▶ ACTION ITEM
Your answer must be a single number: how many lines in the records include the word "computer".

▶ SOURCE MATERIAL
====

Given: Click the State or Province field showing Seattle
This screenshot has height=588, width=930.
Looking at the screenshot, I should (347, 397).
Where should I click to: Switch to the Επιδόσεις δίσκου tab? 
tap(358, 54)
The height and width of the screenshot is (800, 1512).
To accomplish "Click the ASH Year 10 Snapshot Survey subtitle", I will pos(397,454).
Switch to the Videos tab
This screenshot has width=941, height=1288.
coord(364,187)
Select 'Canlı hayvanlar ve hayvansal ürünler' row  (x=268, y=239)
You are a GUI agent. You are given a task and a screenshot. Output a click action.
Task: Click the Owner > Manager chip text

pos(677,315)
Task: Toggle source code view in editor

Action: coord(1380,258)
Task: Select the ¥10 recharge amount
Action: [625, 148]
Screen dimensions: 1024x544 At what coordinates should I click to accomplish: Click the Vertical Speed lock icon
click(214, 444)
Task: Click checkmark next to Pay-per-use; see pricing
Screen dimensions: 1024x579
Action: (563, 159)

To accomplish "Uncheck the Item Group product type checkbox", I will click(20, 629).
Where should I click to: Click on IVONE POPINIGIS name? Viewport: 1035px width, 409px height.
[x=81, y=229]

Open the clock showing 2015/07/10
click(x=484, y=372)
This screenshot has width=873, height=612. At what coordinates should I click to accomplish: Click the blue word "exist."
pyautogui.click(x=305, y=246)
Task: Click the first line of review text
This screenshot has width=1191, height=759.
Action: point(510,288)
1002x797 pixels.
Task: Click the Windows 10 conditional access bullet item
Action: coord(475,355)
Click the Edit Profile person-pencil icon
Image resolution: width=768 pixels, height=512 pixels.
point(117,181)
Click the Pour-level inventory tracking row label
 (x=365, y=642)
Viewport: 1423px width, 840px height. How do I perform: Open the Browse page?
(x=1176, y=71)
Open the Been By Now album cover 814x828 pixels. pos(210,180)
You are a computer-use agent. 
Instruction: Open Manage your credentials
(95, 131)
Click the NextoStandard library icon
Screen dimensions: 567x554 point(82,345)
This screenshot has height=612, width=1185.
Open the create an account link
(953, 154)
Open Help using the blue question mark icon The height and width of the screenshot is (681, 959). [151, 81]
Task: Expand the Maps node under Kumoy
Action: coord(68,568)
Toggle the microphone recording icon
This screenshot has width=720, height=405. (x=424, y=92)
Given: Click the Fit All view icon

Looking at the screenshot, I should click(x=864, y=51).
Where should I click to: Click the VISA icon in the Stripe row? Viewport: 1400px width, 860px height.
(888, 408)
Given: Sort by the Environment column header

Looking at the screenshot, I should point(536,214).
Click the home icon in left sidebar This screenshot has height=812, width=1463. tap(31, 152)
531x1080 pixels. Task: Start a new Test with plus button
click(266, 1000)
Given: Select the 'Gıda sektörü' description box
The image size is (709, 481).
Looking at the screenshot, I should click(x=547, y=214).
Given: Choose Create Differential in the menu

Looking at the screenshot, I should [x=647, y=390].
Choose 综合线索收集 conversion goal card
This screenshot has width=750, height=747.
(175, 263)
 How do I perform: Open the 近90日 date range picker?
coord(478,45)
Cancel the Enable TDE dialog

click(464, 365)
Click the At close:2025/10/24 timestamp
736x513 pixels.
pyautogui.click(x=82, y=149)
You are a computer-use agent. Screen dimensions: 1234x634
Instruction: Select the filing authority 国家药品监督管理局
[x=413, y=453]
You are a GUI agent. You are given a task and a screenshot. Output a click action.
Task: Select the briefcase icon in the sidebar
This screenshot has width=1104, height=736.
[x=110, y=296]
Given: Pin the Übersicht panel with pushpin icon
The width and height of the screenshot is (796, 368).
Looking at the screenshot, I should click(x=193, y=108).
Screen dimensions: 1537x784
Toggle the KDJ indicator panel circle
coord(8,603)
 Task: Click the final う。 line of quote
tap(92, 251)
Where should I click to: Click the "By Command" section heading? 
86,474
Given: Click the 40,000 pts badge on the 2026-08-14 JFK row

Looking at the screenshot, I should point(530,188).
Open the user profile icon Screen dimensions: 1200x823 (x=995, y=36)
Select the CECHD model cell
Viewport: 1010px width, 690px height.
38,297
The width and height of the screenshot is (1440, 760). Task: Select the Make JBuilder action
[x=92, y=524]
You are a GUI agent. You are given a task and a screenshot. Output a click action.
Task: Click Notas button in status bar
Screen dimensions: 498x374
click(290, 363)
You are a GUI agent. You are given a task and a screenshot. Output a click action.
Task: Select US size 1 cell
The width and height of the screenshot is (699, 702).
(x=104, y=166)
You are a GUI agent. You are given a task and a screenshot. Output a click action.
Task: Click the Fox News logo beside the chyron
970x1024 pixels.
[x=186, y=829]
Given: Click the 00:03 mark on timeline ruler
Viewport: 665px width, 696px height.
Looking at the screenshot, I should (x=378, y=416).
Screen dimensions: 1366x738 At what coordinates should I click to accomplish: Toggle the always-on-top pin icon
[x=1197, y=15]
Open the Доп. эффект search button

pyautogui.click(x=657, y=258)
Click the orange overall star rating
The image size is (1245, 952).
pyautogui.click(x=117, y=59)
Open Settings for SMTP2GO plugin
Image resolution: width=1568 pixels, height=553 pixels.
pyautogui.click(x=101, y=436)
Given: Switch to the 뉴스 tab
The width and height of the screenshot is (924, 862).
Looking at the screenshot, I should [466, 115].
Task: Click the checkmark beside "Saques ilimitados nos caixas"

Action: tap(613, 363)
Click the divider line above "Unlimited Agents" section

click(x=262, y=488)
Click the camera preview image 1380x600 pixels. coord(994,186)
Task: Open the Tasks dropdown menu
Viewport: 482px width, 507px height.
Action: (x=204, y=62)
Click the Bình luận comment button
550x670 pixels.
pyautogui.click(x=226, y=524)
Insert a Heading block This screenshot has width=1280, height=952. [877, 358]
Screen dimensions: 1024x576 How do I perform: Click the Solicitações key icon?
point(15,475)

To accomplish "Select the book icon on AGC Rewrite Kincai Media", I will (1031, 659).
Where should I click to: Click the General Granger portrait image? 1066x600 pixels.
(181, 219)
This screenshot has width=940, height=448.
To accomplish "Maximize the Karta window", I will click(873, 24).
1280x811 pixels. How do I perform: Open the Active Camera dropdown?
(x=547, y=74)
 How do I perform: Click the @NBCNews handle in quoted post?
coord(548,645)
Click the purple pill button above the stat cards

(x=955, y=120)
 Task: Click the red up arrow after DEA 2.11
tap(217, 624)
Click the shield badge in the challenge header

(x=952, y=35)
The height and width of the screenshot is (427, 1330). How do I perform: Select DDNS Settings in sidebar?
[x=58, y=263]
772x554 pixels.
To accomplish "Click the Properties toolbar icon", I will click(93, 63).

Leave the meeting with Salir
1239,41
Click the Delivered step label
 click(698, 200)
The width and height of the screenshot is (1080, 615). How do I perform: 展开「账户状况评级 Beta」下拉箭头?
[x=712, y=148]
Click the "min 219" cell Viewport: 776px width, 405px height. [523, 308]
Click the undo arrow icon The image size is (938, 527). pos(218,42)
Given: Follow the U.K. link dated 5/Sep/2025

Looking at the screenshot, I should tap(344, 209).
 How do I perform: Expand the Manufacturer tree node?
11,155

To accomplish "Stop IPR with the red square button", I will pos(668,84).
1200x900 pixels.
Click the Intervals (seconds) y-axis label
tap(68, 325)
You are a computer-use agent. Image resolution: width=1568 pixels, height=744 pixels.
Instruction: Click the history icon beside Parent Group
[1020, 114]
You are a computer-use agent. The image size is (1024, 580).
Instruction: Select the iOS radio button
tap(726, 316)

====

▶ OUTPUT FOR THIS EXERCISE
4